Heroic Fantasy Quarterly–Q58

HFQ senior editor Adrian Simmons has been filling in the edge of the wilderness hexmap and the encounter locations in the urban settings.  From such dangerous locales we have brough you the best  S&S fiction and poetry—well worth the wait!  We’ve got finale of Caleb Williams’ “Dragon Tears”, new south-seas adventures, and have unearthed a copy of a classic Darrel Schweitzer tale. We’ve got three excellent poems, and updates on our 4th best-of anthology and notes from the field on the field in general.  Build up the winter fires and settle in!

 

Fiction Contents:

Dragon Tears Part II, by Caleb Williams.  Exiled sorcerer-scribe Larohd du Masiim continues his quest to  gather the rare artifacts needed to gain back his lost love, the princess Yadira.  Catch up with Part I here.

Isle of the Thousand-Eyed Strangler, by R. A. Quiogue.  Quiogue returns to our pages with a tale of fantasy south-seas derring-do among the Perfumed Isles.   Young prince Pandara, driven to piracy after the Wulongan Empire has laid waste to his home island, becomes embroiled with the last surviving priestess of a cult of the mythical sunken land of Sundramala.

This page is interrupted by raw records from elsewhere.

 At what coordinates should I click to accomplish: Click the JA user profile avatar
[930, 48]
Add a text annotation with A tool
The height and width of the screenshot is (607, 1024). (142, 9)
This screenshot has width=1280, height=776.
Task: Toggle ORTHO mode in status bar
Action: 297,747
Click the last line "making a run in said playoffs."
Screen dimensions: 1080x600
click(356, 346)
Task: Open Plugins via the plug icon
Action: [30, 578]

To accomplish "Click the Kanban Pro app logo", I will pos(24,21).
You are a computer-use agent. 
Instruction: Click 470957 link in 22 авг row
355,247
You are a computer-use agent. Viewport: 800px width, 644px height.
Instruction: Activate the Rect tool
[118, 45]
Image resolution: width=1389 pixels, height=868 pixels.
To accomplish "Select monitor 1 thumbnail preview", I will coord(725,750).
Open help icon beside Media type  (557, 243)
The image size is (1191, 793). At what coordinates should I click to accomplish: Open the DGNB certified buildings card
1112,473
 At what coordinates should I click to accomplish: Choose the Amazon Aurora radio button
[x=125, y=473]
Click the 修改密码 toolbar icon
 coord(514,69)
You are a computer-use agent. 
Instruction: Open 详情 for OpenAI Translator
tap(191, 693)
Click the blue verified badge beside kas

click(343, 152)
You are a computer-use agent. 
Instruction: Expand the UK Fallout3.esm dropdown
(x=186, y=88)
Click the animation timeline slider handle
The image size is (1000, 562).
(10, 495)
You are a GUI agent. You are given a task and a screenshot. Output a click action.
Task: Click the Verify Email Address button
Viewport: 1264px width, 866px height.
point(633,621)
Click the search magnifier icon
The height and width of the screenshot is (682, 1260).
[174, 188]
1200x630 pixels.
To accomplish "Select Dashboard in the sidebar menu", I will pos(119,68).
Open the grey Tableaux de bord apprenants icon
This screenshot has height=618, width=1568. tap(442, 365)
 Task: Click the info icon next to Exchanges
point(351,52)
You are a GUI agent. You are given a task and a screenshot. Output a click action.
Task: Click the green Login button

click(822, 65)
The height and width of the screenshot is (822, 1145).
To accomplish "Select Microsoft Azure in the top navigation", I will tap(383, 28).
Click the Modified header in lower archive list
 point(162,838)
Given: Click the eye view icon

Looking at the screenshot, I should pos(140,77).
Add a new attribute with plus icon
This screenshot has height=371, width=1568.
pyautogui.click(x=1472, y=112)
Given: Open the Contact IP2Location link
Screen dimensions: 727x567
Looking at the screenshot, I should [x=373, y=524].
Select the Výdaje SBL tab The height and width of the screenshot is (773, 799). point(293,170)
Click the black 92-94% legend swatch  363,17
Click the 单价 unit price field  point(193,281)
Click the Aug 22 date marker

The Third Way, by Darrell Schweitzer.  A classic reprint!  Grion, the faithful servant of the great warrior Mazantes, flees with his master, along with anyone else who can, from the implacable wrath of Garadis and his army of monsters.  But their flight takes them to strange otherworlds where they hope to make a most desperate gamble.

 

Poetry Contents:

The Witch Awakens by Julie Shiel.  Like the inevitability of the long days of winter, the witch’s ire can be pushed back, but it cannot be stopped.

Selaphesne, by Kevin Sandefur.  Crumbling ruins!  This poem takes you deep into the very heart of the dreaming ruins of a once mighty city.

Hamelin in the Distance, by Maria Schrater.  Fairy tale type things are hard sells for us at HFQ, but this excellent long-form poem is the exception that proves the rule.  There are other bits of old magic floating around than merely those that the Pied Piper uses.

 

Ongoing Graphic Adventure  Spear and Fang!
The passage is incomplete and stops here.